Most believe that statutory auditors are vital in helping catch corporate fraud -- after all, they examine the books of accounts and are in the best position to figure out just what's happening.
According to the KPMG India Fraud Survey Report, 2008, around 80 per cent of those surveyed said that frauds were a problem in their company, and 60 per cent said some fraud had taken place in their organisation in the last two years.
When asked what the sources of the fraud were, 30 per cent said the problem lay with service providers/suppliers, around 13 per cent said customers tended to cheat, another 14 per cent said the fraud lay in the interaction with government/regulatory agencies. A whopping 42 per cent said it was senior management and the company's board (think Satyam!) which was most likely to commit fraud. Which is where the auditor comes in, right? Yes and no.
The external auditor, like Price Waterhouse in the case of Satyam, is supposed to be independent and therefore has a better chance of catching frauds. Yet, the KPMG Report points out that just four per cent of all frauds have been detected by external auditors the largest proportion, 36 per cent, have been detected by internal auditors.

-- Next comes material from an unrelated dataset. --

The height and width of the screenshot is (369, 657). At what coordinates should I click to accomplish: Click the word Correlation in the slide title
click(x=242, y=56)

In which case, why not just abolish the concept of the statutory external audit which, by its very nature, doesn't involve a detailed scrutiny of the accounts -- but gives everyone the feeling that the accounts have been thoroughly checked? Instead, on a random basis, it is better to do 'forensic audits' (detailed audits of the type internal auditors do, except these are done by external auditors) -- they cost a lot more, but the chances of them finding something are far greater.